Task description =
Which lines in the records below contain the word "This"? Return each of them.

—————

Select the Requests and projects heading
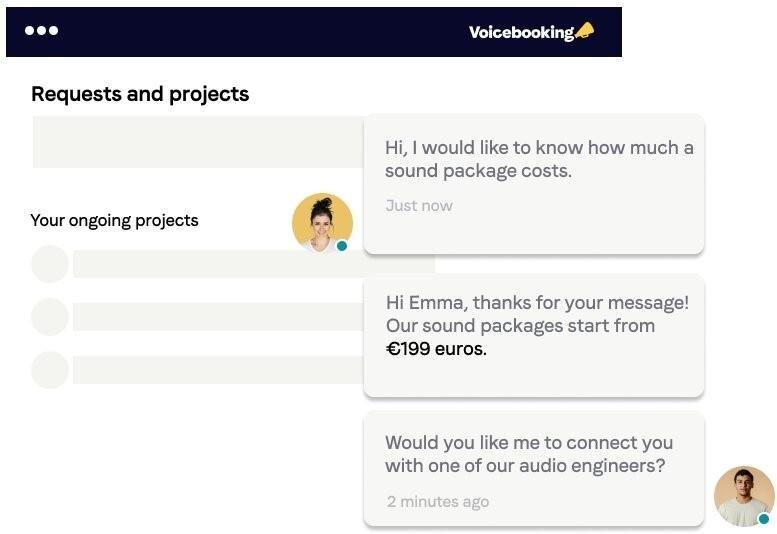Screen dimensions: 777x534 140,94
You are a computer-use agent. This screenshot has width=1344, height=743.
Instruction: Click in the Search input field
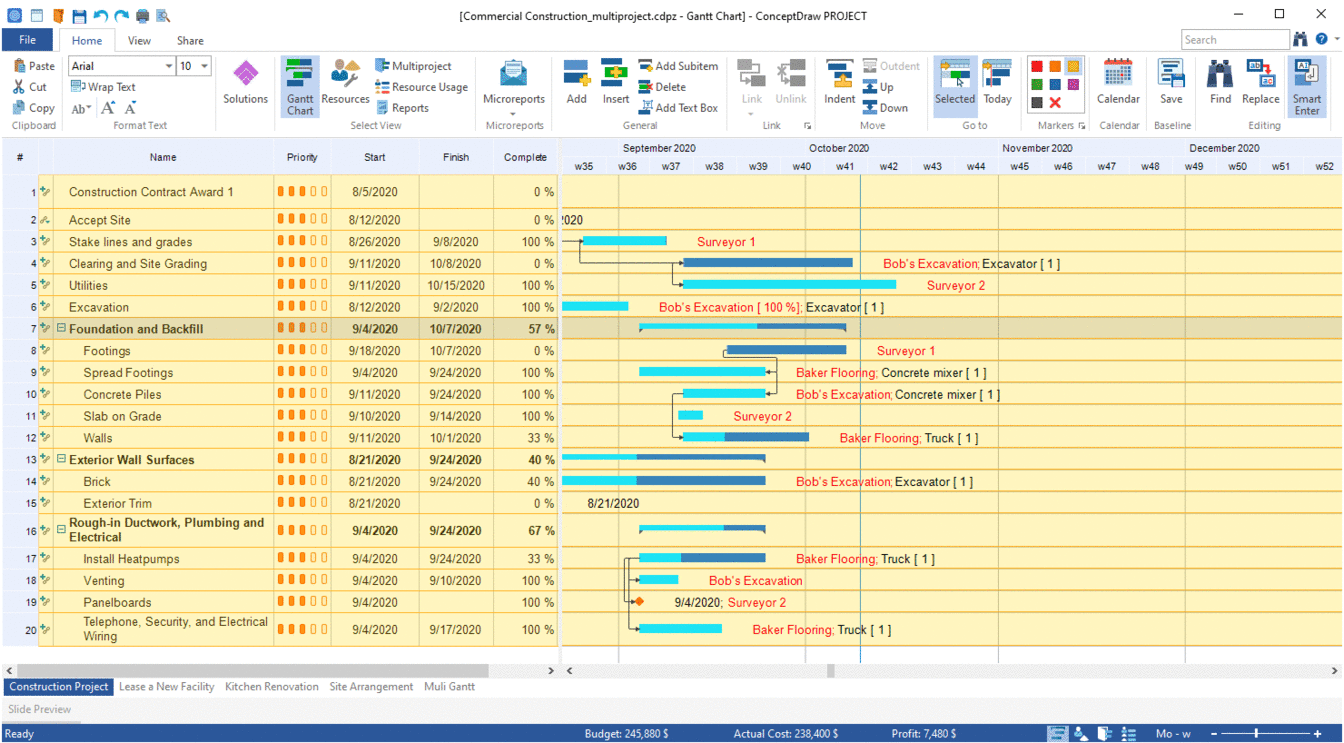point(1234,40)
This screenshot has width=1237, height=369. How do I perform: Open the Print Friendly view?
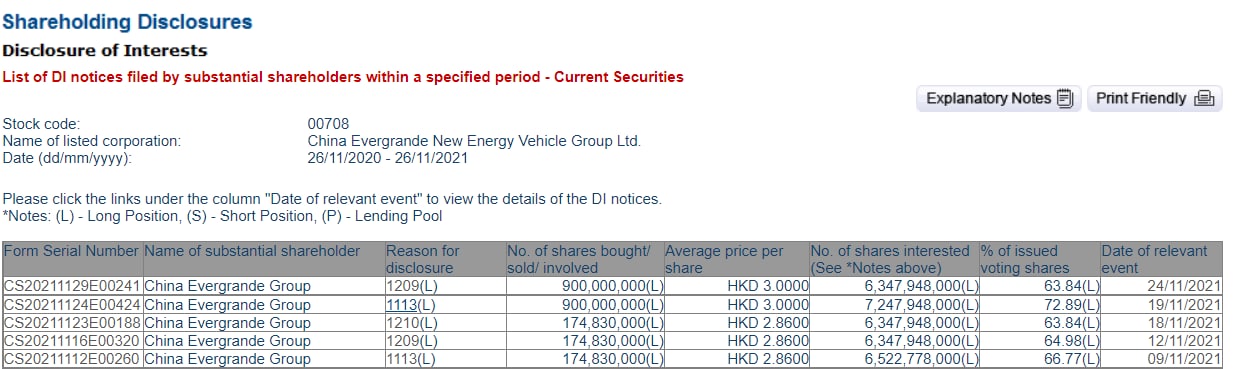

—————

Task output =
You are a computer-use agent. This screenshot has width=1344, height=743.
This screenshot has width=1237, height=369. How do I perform: Open the Print Friendly view?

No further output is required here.